## Text segment:
──────────────────────────────
I knew that something irreparable happened at the moment that a man oppened the door in that hotel room and I saw my wife sitted at the back of it, looking through the window in a strange way.
—Laura Restrepo, first sentence of Delirio
Delirio, or Delirium if you speak English, is a 2004 novel from the Colombian writer and journalist Laura Restrepo. Mainly about Agustina, her madness, and her common, high-standard, water-obsessed family. Also drugs, The Cartel of Medellin and sex. The structure is divided into 4 storylines that are told in fragments:
- Agustina and her husband, Aguilar, and her mental breakdown. Which Aguilar has to investigate, because the Police Are Useless (actually, they are rarely mentioned in the novel, and most of the times is just patrols passing by).
- Minos, the conection between Escobar and the rich guys of Colombia. Also pretty much the Screw the Rules, I Have Money! main example of the bunch.
- Nicolás Portulinus, the mad German musician that always has to recite all the rivers in Germany.
- Agustina's childhood and early teenage years.
Not to be confused with the American Young Adult book series.
Contains example of the following tropes:
- Awful Truth: Midas' confessions to Agustina, though it overlaps with Forbidden Fruit.
- Big, Screwed-Up Family: The whole novel is an example on this trope and its variations:
- The Londoños mainly on the Plausible Deniability, financing Escobar, infidelity and some fucked up Fake Memories through Brainwashing that makes some villans look pussies.
- They are also the epitome of Parental Issues to a point that both Bichi and Agustina Shed the Family Name. Only Joaco stayed, and it was mainly for the money.
- The Portulinus possible incest and Blanca's suspicious reaction of his husband death.
──────────────────────────────
## Data shown:
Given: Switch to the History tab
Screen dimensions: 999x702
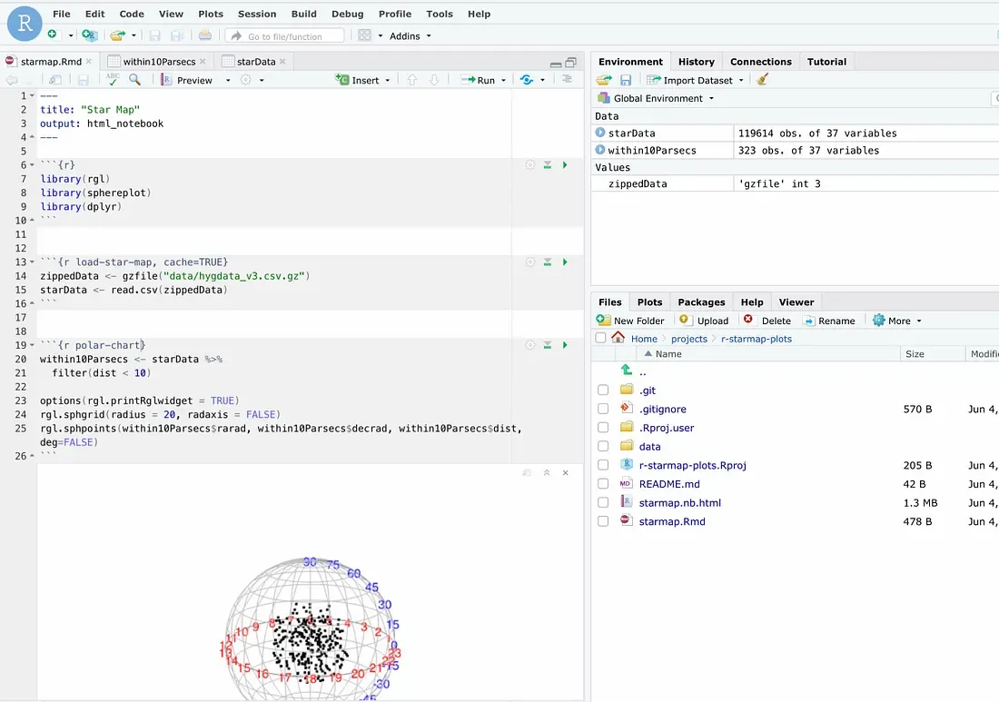Looking at the screenshot, I should (696, 61).
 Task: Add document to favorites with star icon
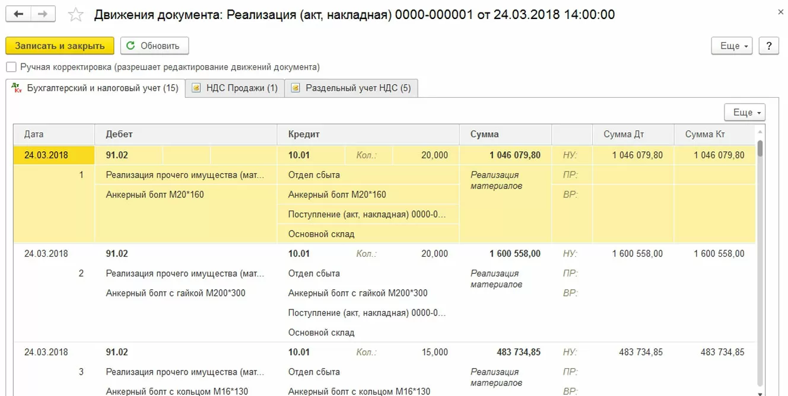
──────────────────────────────
## What the task requires:
Continue the trope page on Laura Restrepo's novel Delirio, picking up after its final entry.

## Written response:
- Since the Portulinus is part of the Londoños family, well, we can say It Runs in the Family
- Midas Mc Alister's also Shed the Family Name, nut at the end he is a Momma's Boy.
- The Londoños mainly on the Plausible Deniability, financing Escobar, infidelity and some fucked up Fake Memories through Brainwashing that makes some villans look pussies.
- Cassandra Truth: When Bichi's reveals her father infidelity to her mother, with pictures the father takes himself. But Brainwashing takes all credibility to the pictures.
- The Don: Pablo Escobar.
- Dirty Cop: Ronald "Silver" Silverstein, borderline with Double Agent, but not due to the fact that EVERYONE knows he is from the DEA
- He only "snitch" someone when Pablo Escobar tells him, Joao and Araña that Midas has his money.
- Electric Love: When Lena touches the hand of the handsome security guard, she describes the feeling as "a tiny electrical shock buzzes through me, and I pull away quickly."
- Fate Worse than Death: Araña's accident that ends up making hip dysfunctional and Agustina's sex before marriage
- Incest Subtext: Portulinus and her sister, but you never really know since he is not narrating the story.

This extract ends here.